The Pietà, sculpted by Michelangelo in 1498 and 1499, arrived in the United States from the Vatican for display at the New York World's Fair. The  statue was brought in on the Italian Line ocean liner SS Christoforo Colombo.
Malcolm X departed on the Hajj, the pilgrimage to Mecca. For the next seven months, he would tour the Middle East and Africa, returning to New York City on November 24.
In one of the first recorded instances of a crowd shouting for a suicidal person to jump from a building, people in Albany, New York, chanted "Jump! Jump!" to a man on the roof of the 11-story DeWitt Clinton Hotel. A crowd of about 3,000 people had gathered to watch when boys in the crowd shouted to him to make the  plunge and even made bets on whether he would go through with his plan. The 19-year-old young man was eventually persuaded by police and his seven-year-old nephew to return to abandon his plan.
Director Robert R. Gilruth, Manned Spacecraft Center, announced Astronauts Virgil I. Grissom and John W. Young as the prime crew for the first crewed Gemini flight.
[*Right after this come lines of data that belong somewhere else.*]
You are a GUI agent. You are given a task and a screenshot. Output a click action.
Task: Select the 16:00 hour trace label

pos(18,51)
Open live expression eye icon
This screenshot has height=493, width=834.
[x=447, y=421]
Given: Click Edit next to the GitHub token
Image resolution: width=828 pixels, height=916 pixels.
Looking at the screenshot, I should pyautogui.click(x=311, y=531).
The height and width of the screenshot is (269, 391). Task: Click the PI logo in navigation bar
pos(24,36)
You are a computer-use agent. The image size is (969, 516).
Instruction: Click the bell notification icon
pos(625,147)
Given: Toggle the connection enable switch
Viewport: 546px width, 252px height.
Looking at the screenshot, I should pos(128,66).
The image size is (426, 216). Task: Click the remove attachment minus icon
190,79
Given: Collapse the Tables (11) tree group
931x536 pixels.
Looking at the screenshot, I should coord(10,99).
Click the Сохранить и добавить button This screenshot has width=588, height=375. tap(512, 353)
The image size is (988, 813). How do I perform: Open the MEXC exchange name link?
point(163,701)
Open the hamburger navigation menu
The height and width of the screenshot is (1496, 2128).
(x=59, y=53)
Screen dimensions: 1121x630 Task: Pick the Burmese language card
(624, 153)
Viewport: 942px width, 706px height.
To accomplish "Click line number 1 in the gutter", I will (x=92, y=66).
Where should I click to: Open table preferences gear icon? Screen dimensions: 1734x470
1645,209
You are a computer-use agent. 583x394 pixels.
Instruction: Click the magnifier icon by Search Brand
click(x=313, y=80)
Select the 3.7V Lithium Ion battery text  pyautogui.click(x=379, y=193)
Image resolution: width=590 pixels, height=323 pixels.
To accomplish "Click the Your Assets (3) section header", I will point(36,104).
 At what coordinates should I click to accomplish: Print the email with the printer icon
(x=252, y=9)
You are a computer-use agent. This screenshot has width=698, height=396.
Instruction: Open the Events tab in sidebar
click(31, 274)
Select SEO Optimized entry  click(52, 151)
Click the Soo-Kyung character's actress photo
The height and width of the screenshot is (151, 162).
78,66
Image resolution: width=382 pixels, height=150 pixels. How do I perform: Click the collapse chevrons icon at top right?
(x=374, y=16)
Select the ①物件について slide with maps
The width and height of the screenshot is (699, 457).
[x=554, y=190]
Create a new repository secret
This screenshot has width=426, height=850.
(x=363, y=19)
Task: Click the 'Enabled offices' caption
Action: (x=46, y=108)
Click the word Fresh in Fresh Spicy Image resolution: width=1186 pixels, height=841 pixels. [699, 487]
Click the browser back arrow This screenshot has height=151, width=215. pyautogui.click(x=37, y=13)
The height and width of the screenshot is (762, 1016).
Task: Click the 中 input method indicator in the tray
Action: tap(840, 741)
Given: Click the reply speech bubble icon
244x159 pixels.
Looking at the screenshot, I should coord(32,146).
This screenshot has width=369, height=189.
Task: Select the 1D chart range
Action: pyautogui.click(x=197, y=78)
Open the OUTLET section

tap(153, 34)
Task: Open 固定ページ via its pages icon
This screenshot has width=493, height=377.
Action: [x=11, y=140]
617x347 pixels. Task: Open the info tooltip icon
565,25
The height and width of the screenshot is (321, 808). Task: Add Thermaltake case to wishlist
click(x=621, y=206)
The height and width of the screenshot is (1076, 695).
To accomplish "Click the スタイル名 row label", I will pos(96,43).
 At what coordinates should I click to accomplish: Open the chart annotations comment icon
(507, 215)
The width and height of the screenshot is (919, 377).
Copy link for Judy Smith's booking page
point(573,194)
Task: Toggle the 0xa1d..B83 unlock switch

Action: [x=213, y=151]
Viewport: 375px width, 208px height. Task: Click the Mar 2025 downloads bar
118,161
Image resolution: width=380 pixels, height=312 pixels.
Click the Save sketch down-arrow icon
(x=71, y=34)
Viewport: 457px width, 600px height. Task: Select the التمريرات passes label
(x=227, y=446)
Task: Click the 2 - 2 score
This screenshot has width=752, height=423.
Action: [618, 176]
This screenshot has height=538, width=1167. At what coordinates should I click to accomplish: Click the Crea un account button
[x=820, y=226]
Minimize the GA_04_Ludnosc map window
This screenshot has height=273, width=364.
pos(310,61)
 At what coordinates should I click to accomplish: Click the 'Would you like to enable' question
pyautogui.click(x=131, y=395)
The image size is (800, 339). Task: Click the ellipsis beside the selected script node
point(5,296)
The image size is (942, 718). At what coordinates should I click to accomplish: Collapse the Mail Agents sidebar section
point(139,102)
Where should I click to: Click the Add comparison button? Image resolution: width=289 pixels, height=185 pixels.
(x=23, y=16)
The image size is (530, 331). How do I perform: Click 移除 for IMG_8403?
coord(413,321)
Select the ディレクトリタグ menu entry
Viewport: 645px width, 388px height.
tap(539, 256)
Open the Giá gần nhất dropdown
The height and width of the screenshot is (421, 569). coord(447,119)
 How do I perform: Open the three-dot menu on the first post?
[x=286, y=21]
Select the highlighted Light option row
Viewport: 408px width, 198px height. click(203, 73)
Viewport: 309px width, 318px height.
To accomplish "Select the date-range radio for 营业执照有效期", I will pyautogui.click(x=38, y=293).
Astronauts Walter M. Schirra, Jr., and Thomas P. Stafford would be the backup crew.
Air Force Space Systems Division (SSD) recommended a Gemini Agena launch on a non-rendezvous mission to improve confidence in target vehicle performance before undertaking a rendezvous mission. Gemini Project Office (GPO) rejected this plan, regarding it as impractical within current schedule, launch sequence, and cost restraints. GPO accepted, however, SSD's alternate recommendation that one target vehicle be designated a development test vehicle (DTV) to permit more extensive subsystems and systems testing, malfunction studies, and modifications at the Lockheed plant. Gemini Agena target vehicle (GATV) 5001 was designated the DTV, but GPO insisted that it be maintained in flight status until the program office authorized its removal. All previously planned tests were still necessary to demonstrate satisfactory performance of GATV 5001 as a flight vehicle. GATV 5001 was the first Agena for the Gemini program.
The 36th Academy Awards ceremony was held. Sidney Poitier became the first black person to win an Academy Award in the category Best Actor in a Leading Role, for his performance in Lilies of the Field, while Patricia Neal received Best Actress for Hud, and Tom Jones won the award for Best Motion Picture.
Born: Caroline Rhea, Canadian comedian, actress and first host of the TV show The Biggest Loser; in Westmount, Quebec
Died:
Veit Harlan, 64, Nazi German film director and anti-Semitic propagandist
U.S. Marine Corps General Melvin Maas, 65, former U.S. Congressman for Minnesota, 1927 to 1933 and 1935 to 1945, who fought in World War II during his time in Congress and was blinded by a war injury.

April 14, 1964 (Tuesday)
The United Nations Civilian Police (UNCIVPOL) began its first mission, assisting the peacekeeping operations performed in Cyprus by UNFICYP. The agency's name would later be shortened to the United Nations Police, or UNPOL.
British Chancellor of the Exchequer Reginald Maudling announced in the House of Commons that he was raising taxes on alcohol, beer and cigarettes.
In St. Johns, Newfoundland, a Ford dealership made the first retail sale of a Ford Mustang, three days before the car was to be introduced. Stanley Tucker, a commercial pilot for Canadian Eastern Provincial Airlines, spotted the car at the George Parsons dealership and "made an offer that could not be refused to one over-zealous salesman". The Ford Motor Company would reacquire the vehicle a year later, in return for giving Mr. Tucker a new 1966 Mustang convertible, and the vehicle is now located in The Henry Ford museum in Dearborn, Michigan.
Three NASA technicians were killed and eight others injured when a motor on the third stage of a Delta rocket ignited inside an assembly room at Cape Kennedy and sprayed burning fuel on the people who were placing a payload atop the stage. Sidney Dagle, L. D. Gabel and John Fassett were burned over more than 83% of their bodies and died soon after the accident, while four other men were seriously injured.
Electrical-Electronic Interference Tests began on Gemini launch vehicle (GLV) 2 in the vertical test facility at Martin-Baltimore. Oscillograph recorders monitored 20 GLV and aerospace ground equipment (AGE) circuits, five of which displayed anomalies. Two hydraulic switchover cicuits showed voltage transients exceeding failure criteria, but a special test fixed this anomaly in the AGE rather than the GLV.
Died: Rachel Carson, 56, American marine biologist and conservationist, of a heart attack brought on by cancer and radiation treatment.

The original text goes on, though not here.